━━━ SUPPLIED MATERIAL

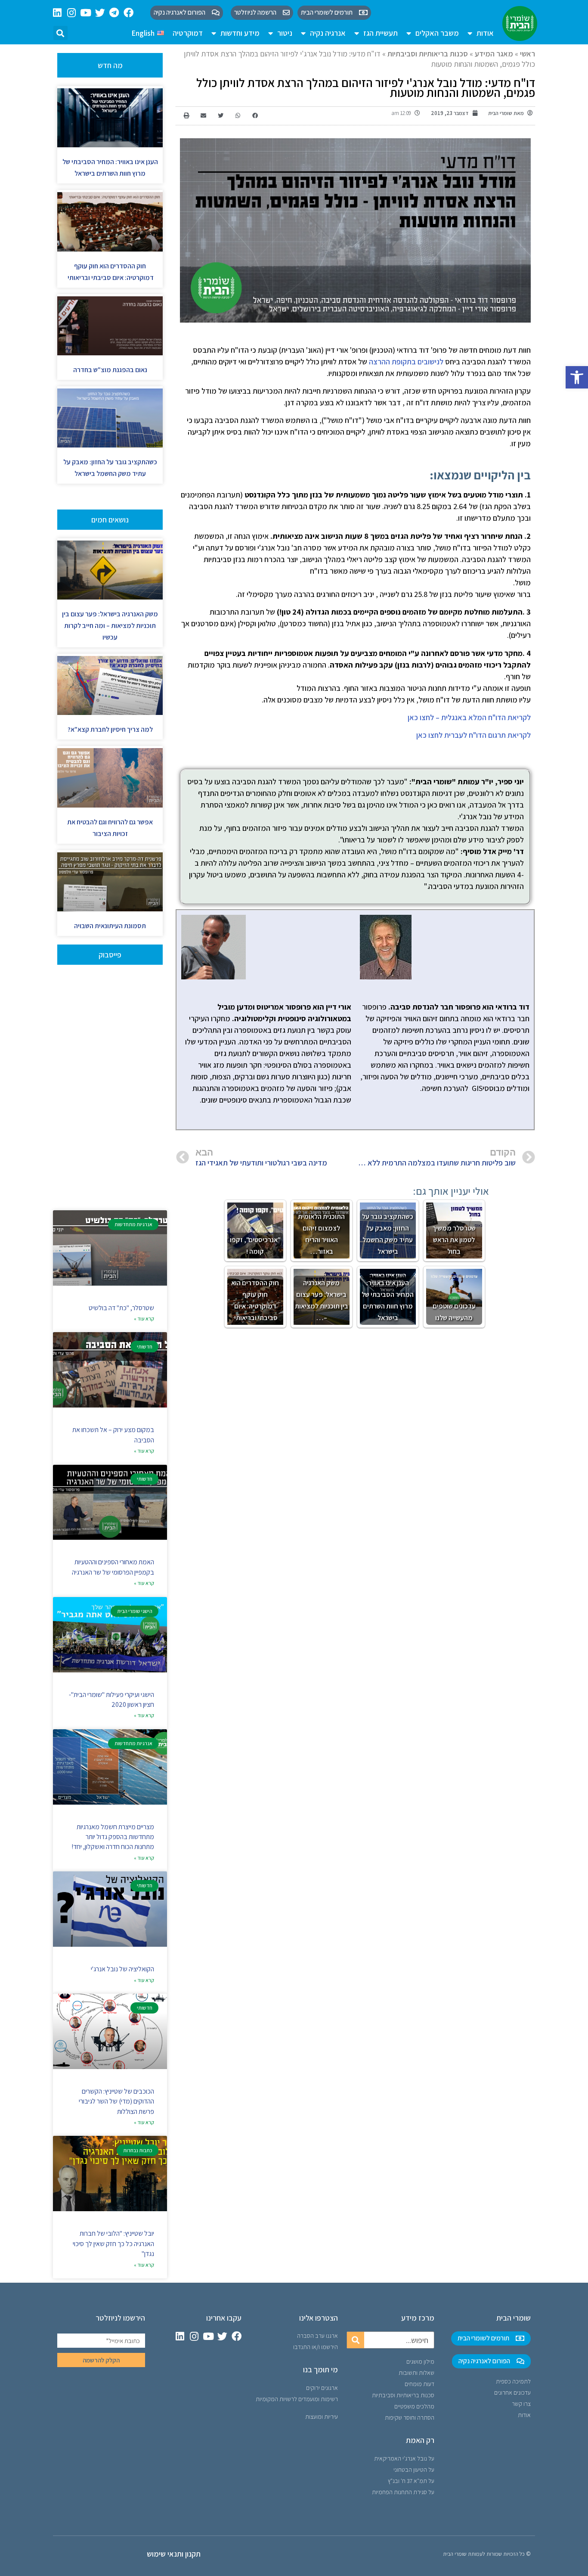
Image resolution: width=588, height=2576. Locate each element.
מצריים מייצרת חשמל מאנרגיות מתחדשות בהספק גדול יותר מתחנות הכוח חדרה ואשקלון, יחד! (112, 1837)
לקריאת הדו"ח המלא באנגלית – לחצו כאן (469, 717)
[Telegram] (114, 13)
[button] (577, 377)
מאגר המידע (494, 54)
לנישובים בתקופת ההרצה (406, 362)
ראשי (527, 54)
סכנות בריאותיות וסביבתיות (427, 54)
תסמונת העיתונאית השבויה (110, 925)
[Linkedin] (57, 13)
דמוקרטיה (188, 33)
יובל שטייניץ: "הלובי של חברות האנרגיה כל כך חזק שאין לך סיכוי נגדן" (113, 2243)
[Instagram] (72, 13)
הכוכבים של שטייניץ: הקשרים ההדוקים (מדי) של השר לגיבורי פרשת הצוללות (116, 2101)
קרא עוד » (144, 1318)
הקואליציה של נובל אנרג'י (122, 1968)
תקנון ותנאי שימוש (174, 2554)
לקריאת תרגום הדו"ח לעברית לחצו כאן (473, 735)
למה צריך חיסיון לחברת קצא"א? (110, 729)
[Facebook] (128, 13)
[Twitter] (100, 13)
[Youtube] (86, 13)
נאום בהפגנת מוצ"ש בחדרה (110, 369)
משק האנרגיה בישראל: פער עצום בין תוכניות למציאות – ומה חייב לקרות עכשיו (110, 625)
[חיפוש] (355, 2340)
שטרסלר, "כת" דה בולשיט (121, 1307)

━━━━━━

■ TASK OBJECTIVE ■
The entries above are to be restated verbatim, with no pictures carried over.

■ TASK RESULT ■
Image resolution: width=588, height=2576. Locate each element.
מצריים מייצרת חשמל מאנרגיות מתחדשות בהספק גדול יותר מתחנות הכוח חדרה ואשקלון, יחד! (112, 1837)
לקריאת הדו"ח המלא באנגלית – לחצו כאן (469, 717)
[Telegram] (114, 13)
[button] (577, 377)
מאגר המידע (494, 54)
לנישובים בתקופת ההרצה (406, 362)
ראשי (527, 54)
סכנות בריאותיות וסביבתיות (427, 54)
תסמונת העיתונאית השבויה (110, 925)
[Linkedin] (57, 13)
דמוקרטיה (188, 33)
יובל שטייניץ: "הלובי של חברות האנרגיה כל כך חזק שאין לך סיכוי נגדן" (113, 2243)
[Instagram] (72, 13)
הכוכבים של שטייניץ: הקשרים ההדוקים (מדי) של השר לגיבורי פרשת הצוללות (116, 2101)
קרא עוד » (144, 1318)
הקואליציה של נובל אנרג'י (122, 1968)
תקנון ותנאי שימוש (174, 2554)
לקריאת תרגום הדו"ח לעברית לחצו כאן (473, 735)
למה צריך חיסיון לחברת קצא"א? (110, 729)
[Facebook] (128, 13)
[Twitter] (100, 13)
[Youtube] (86, 13)
נאום בהפגנת מוצ"ש בחדרה (110, 369)
משק האנרגיה בישראל: פער עצום בין תוכניות למציאות – ומה חייב לקרות עכשיו (110, 625)
[חיפוש] (355, 2340)
שטרסלר, "כת" דה בולשיט (121, 1307)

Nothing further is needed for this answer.